What is needed: Pull every line containing "computer" out of the material below.

Data in this exercise:
══════
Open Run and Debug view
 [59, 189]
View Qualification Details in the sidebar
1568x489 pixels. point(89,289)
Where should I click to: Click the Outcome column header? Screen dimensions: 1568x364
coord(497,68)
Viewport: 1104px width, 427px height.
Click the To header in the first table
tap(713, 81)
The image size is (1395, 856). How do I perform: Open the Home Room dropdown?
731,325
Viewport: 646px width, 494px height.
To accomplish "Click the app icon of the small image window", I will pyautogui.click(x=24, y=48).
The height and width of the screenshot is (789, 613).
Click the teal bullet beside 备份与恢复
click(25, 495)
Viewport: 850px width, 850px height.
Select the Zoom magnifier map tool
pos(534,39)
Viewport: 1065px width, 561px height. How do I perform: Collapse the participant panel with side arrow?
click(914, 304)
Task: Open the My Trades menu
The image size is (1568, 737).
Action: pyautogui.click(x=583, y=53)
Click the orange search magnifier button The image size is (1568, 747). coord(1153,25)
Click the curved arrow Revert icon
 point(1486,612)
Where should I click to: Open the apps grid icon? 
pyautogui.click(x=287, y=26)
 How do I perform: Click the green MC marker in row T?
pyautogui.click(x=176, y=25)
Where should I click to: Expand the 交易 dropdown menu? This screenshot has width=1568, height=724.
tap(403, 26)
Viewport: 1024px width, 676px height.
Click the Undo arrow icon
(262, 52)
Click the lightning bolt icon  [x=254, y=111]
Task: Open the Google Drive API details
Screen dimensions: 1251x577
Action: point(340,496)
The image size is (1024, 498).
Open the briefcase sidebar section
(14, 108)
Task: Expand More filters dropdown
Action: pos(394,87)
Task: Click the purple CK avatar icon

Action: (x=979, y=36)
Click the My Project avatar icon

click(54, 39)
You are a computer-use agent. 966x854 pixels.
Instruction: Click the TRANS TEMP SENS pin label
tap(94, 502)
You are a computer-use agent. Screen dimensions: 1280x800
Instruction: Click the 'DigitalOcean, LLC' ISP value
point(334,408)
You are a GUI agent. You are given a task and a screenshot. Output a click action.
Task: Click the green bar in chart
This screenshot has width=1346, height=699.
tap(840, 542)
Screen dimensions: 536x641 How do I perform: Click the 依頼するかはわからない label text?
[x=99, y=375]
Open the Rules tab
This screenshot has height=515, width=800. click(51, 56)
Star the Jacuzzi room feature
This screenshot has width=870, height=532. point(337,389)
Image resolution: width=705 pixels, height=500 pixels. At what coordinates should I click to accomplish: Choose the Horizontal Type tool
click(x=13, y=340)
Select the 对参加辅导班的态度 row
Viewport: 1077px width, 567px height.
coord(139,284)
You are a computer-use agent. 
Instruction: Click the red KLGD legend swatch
══════
Answer space:
You are a computer-use agent. 966x854 pixels.
You are a computer-use agent. Screen dimensions: 1280x800
You are a computer-use agent. 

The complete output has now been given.